How to Decode “=?utf-8?B?…?=” to string in C#

2020-02-06 05:14发布

问题:

I use Visual Studio 2010, C# to read Gmail inbox using IMAP, it works as a charm, but I think Unicode is not fully supported as I cannot get Persian (Farsi) strings easily.

For instance I have my string: سلام, but IMAP gives me: "=?utf-8?B?2LPZhNin2YU=?=".

How can I convert it to original string? any tips from converting utf-8 to string?

回答1:

Let's have a look at the meaning of the MIME encoding:

=?utf-8?B?...something...?=
    ^   ^
    |   +--- The bytes are Base64 encoded
    |
    +---- The string is UTF-8 encoded

So, to decode this, take the ...something... out of your string (2LPZhNin2YU= in your case) and then

  1. reverse the Base64 encoding

    var bytes = Convert.FromBase64String("2LPZhNin2YU=");
    
  2. interpret the bytes as a UTF8 string

    var text = Encoding.UTF8.GetString(bytes);
    

text should now contain the desired result.

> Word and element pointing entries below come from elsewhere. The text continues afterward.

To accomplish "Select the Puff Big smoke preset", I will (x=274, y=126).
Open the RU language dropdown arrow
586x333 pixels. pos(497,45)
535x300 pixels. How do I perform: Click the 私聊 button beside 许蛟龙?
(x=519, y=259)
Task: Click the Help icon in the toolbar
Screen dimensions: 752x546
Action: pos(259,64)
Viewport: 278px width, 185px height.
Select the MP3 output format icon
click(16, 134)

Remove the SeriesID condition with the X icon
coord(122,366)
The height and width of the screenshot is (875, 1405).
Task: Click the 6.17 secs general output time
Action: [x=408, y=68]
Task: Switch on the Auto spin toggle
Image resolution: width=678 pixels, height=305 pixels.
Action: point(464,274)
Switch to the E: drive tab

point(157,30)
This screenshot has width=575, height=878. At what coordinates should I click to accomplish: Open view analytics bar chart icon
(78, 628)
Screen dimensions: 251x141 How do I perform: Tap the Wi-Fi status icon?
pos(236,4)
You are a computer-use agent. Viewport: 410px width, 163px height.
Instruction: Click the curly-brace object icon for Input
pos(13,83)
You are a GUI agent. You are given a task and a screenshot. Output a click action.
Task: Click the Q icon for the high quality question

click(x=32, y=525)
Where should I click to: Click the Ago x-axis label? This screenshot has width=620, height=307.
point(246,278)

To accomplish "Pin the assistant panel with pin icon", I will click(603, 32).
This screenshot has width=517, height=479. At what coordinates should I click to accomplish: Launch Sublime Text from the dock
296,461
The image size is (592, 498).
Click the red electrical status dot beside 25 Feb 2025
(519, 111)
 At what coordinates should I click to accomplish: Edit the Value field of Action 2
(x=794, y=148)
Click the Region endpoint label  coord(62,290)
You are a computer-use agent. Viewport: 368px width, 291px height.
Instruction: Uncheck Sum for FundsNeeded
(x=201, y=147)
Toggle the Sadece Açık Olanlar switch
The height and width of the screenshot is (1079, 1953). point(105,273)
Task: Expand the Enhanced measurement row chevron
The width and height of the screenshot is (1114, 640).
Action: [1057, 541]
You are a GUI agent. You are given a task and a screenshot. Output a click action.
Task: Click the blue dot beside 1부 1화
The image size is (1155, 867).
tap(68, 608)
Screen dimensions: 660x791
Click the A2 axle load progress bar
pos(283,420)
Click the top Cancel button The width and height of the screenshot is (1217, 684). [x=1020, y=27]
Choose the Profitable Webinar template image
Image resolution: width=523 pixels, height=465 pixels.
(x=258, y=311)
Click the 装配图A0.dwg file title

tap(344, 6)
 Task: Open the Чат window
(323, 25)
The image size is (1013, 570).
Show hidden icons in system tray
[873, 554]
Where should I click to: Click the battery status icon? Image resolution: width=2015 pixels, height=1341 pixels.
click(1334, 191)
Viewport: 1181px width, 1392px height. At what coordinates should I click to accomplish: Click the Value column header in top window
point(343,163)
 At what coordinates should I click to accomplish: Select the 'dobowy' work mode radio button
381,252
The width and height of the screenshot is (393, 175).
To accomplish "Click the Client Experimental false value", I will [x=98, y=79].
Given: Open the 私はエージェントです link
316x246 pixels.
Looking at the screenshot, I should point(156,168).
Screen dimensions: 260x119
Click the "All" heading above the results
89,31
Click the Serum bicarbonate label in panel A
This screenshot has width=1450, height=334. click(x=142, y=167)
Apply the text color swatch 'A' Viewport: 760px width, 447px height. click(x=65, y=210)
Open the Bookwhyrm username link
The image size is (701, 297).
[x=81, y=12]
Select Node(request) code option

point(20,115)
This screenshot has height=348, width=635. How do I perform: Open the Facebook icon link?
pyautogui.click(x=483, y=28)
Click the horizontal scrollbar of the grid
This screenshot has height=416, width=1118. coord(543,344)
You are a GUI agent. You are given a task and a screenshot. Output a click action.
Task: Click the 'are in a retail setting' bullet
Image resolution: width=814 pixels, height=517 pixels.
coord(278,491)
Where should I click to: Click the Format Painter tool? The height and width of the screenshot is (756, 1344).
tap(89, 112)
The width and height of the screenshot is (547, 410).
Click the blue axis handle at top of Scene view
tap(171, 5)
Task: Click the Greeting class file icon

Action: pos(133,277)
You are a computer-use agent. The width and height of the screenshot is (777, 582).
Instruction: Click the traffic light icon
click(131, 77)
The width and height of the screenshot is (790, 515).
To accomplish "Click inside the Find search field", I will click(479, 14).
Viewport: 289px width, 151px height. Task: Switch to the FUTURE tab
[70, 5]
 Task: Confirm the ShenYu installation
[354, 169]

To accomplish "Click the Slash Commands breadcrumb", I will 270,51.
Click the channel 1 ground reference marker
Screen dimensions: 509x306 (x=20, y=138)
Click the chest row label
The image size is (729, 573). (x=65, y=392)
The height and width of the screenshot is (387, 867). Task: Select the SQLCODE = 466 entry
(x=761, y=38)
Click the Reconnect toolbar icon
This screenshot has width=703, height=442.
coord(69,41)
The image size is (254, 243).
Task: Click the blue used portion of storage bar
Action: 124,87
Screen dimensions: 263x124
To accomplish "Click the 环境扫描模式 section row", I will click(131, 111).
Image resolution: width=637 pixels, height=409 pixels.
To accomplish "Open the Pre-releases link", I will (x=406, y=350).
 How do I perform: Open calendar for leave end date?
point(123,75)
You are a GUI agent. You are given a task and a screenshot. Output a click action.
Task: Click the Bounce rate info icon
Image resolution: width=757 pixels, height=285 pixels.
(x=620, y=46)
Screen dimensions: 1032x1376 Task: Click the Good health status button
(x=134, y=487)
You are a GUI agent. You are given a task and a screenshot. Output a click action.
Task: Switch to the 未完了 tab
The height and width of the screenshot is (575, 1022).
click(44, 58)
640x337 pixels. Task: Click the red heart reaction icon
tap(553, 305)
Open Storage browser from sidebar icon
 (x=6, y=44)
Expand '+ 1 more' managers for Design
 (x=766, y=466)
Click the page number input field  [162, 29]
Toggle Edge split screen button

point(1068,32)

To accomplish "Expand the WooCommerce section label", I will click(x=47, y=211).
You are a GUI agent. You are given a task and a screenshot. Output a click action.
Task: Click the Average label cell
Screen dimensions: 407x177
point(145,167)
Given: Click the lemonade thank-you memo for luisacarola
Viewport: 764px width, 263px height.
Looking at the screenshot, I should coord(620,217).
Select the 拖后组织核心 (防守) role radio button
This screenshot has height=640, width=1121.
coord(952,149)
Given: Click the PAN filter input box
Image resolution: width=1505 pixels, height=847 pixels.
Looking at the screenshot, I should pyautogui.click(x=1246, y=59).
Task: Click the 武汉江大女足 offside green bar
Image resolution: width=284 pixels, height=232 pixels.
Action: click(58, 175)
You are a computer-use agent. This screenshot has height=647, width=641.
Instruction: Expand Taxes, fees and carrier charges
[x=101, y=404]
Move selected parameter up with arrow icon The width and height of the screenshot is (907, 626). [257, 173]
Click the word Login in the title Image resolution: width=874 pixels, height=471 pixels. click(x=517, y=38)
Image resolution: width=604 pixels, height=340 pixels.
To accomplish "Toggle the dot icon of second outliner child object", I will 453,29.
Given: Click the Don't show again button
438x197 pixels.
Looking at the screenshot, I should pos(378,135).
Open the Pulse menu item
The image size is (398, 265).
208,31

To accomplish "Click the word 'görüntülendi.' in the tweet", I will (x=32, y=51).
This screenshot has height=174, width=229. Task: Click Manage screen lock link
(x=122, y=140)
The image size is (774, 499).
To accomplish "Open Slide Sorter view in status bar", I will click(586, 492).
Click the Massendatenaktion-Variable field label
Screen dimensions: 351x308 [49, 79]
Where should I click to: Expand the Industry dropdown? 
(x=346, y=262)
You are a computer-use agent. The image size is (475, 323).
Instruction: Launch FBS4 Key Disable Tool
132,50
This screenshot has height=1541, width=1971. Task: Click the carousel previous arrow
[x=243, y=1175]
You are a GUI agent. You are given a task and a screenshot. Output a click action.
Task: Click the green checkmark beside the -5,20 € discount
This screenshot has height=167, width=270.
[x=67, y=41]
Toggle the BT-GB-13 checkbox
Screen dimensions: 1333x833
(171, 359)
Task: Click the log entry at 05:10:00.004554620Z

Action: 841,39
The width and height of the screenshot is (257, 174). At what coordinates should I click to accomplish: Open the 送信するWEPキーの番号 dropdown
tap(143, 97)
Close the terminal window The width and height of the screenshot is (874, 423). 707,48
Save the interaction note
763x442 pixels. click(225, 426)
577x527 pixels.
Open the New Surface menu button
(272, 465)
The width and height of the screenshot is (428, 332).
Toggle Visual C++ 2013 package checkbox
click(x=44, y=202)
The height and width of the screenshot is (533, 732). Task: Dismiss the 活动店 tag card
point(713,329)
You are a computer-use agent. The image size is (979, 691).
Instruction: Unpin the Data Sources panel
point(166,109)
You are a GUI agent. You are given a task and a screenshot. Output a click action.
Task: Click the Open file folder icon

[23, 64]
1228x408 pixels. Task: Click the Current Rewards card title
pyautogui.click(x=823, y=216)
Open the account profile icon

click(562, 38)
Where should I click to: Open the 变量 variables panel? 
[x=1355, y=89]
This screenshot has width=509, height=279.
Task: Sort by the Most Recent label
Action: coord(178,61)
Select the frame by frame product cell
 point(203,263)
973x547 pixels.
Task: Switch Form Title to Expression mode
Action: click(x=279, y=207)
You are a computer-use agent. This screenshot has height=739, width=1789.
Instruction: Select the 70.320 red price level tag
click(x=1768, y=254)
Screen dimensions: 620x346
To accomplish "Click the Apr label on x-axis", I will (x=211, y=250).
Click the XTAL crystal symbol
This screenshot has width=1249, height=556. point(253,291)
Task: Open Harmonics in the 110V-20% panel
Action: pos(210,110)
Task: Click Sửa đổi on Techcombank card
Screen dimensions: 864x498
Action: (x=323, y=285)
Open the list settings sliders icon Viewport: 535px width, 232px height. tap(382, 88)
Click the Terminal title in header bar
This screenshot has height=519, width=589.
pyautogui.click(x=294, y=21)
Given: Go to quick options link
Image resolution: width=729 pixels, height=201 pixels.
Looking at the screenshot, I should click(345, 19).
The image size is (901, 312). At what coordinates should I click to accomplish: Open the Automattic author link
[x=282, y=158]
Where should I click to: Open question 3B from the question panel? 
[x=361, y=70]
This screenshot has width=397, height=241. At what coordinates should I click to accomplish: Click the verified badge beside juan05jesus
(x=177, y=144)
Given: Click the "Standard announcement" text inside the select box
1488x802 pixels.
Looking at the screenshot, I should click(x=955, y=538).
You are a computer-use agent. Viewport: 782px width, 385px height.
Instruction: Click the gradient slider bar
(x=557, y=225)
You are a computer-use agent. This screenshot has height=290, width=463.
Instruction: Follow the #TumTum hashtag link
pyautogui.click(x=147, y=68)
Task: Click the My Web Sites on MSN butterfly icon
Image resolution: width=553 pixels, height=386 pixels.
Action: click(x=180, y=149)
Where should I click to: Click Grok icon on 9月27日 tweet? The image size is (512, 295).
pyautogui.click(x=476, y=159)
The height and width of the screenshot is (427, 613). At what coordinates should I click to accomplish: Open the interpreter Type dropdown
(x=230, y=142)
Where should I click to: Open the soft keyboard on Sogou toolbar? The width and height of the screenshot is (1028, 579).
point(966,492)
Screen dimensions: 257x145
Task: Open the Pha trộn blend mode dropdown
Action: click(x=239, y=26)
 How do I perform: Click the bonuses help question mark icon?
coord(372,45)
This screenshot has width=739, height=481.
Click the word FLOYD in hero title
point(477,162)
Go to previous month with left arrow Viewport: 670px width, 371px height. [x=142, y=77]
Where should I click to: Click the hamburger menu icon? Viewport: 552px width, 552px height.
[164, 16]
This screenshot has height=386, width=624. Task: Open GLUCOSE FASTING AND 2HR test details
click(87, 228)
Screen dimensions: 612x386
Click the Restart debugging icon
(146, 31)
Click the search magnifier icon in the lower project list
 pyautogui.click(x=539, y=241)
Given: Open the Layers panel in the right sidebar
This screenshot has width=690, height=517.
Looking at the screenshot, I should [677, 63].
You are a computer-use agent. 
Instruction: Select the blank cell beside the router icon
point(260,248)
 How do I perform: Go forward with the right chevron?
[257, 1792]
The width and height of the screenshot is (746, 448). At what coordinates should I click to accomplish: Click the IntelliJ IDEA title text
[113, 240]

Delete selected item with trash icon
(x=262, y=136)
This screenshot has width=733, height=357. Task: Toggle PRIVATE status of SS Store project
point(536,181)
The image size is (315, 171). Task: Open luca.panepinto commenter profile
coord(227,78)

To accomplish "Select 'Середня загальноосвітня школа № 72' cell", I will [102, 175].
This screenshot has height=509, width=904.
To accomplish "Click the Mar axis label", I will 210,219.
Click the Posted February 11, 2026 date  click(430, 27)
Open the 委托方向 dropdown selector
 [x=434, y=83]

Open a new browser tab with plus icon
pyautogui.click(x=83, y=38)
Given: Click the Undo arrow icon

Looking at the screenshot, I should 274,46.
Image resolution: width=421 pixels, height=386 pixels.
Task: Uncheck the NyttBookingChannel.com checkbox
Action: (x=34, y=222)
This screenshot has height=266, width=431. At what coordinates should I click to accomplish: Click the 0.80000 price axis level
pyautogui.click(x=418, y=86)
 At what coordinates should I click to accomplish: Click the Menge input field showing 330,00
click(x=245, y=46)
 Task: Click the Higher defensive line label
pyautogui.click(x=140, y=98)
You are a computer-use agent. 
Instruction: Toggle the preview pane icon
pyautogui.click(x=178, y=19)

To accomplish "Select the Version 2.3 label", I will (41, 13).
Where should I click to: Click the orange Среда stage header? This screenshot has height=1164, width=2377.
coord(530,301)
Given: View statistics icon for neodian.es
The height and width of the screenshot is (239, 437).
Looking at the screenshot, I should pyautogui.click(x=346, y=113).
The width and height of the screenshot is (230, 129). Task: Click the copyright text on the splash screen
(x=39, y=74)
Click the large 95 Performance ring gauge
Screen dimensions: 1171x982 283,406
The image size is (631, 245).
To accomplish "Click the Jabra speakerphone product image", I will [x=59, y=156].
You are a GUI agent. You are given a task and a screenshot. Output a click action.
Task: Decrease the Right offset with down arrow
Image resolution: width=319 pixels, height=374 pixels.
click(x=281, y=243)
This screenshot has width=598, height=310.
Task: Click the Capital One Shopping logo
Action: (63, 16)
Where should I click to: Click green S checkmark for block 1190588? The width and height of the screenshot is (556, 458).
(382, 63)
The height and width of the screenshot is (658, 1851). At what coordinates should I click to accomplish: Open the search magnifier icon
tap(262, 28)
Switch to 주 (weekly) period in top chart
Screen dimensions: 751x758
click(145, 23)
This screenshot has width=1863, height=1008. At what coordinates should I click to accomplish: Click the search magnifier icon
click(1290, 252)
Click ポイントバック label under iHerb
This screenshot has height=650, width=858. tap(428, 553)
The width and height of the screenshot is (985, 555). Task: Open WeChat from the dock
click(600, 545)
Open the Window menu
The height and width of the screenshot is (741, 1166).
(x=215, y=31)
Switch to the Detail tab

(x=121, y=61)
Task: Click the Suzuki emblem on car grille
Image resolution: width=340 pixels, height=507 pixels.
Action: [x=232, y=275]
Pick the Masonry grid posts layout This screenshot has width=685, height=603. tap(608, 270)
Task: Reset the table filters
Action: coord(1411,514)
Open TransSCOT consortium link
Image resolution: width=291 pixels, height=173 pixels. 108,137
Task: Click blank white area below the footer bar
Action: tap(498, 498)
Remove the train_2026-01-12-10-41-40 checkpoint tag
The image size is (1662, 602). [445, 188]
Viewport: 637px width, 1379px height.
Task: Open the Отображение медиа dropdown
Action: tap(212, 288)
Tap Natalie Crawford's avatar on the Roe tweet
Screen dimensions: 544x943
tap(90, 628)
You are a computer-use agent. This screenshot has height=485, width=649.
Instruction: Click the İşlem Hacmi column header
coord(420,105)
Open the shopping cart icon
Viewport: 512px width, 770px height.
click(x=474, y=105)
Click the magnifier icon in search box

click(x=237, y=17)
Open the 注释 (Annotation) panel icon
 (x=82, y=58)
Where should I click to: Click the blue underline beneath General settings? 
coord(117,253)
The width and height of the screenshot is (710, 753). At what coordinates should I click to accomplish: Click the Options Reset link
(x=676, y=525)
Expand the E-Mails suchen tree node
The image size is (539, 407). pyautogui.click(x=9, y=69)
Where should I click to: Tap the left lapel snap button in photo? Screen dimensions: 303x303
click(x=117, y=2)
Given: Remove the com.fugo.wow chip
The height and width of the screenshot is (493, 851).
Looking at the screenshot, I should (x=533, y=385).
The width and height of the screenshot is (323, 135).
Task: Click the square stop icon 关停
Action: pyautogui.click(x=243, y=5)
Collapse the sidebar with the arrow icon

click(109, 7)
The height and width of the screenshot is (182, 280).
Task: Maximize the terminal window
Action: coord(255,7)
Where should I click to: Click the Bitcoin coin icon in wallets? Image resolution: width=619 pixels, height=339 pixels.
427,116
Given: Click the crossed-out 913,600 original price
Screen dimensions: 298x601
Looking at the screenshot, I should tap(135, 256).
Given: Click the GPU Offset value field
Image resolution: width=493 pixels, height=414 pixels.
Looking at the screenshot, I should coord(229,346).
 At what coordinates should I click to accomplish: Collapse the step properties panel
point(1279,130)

A description of this format can be found in Wikipedia:

  • http://en.wikipedia.org/wiki/MIME#Encoded-Word


回答2:

What you have is a MIME encoded string. .NET does not include libraries for MIME decoding, but you can either implement this yourself or use a library.



回答3:

here he is

    public static string Decode(string s)
    {
        return String.Join("", Regex.Matches(s ?? "", @"(?:=\?)([^\?]+)(?:\?B\?)([^\?]*)(?:\?=)").Cast<Match>().Select(m =>
        {
            string charset = m.Groups[1].Value;
            string data = m.Groups[2].Value;
            byte[] b = Convert.FromBase64String(data);
            return Encoding.GetEncoding(charset).GetString(b);
        }));
    }